Suspect in court (illustrative(
Suspect in court (illustrative(Flash 90

A Gaza military court on Tuesday accepted the appeal by two terrorists convicted last year of the kidnapping and murder of an Italian national, reducing their sentences from life to 15 years.

"The High Military Court has accepted the appeal presented by (Mahmud) al-Salfiti and (Tamer) al-Husasna to reduce their sentence from hard labour and life, to 15 years," said the judge in a brief hearing, according to AFP.

The two men, both former police officers, were convicted in September 2012 for the kidnap and murder of Italian activist Vittorio Arrigoni and sentenced to life imprisonment.

They filed an appeal asking for the murder conviction to be dropped.

"We asked in our appeal for the conviction for murder and abduction to be dropped to only abduction," their lawyer Mohammed Zarqut told AFP.

It was not immediately clear whether the court had agreed to drop the murder charge as requested in the appeal.

Arrigoni, 36, a long-time member of the vehemently anti-Israel International Solidarity Movement, was kidnapped on April 14, 2011.
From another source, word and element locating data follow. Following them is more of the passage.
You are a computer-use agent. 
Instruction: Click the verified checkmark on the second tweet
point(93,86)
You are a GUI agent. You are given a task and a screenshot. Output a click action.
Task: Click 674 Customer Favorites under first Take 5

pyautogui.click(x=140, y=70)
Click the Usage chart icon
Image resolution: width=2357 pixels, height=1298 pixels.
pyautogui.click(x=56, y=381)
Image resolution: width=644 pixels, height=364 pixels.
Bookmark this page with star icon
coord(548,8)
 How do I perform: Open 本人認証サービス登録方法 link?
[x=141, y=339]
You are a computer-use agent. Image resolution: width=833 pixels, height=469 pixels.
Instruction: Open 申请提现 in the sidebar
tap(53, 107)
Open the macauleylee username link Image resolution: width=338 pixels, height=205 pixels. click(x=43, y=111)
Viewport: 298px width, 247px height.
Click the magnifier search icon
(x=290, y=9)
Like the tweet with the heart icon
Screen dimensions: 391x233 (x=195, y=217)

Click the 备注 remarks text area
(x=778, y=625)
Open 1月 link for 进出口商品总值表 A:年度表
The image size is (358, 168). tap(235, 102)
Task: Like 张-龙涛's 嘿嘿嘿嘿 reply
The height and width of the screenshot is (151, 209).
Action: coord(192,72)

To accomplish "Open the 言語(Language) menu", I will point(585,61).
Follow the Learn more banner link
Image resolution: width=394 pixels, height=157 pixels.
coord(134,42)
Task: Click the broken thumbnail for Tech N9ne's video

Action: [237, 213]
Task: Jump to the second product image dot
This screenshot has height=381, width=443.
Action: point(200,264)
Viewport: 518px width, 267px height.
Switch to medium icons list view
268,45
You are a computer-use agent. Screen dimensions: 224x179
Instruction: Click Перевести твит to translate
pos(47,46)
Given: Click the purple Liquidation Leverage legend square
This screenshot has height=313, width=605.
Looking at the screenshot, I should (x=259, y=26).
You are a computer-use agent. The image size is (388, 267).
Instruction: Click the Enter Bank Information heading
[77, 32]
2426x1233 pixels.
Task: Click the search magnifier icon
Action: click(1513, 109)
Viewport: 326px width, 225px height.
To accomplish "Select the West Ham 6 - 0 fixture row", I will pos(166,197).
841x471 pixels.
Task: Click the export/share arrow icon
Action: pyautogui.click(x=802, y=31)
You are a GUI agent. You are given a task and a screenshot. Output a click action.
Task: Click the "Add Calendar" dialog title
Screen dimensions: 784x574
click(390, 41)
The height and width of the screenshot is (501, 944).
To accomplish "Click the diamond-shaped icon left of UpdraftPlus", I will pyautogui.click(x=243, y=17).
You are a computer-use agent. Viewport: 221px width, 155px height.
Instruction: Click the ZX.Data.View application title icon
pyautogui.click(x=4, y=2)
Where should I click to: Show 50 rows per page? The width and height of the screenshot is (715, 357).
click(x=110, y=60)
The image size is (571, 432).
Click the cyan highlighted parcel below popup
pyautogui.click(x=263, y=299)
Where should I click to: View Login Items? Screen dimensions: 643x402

In a video, a previously unknown Salafist group threatened to kill him within 30 hours if Gaza's Hamas rulers failed to free a group of jihadist prisoners.

However, the security forces found his body shortly afterwards in an abandoned house in northern Gaza.

Two other men were also convicted of involvement in the case, with Khadr Faruk Jerim, also a former policeman, receiving 10 years for kidnapping while Amer Abu Ghola was jailed for a year for providing the house in which Arrigoni was found hanged.

All four were members of a radical Salafist group, according to the news agency.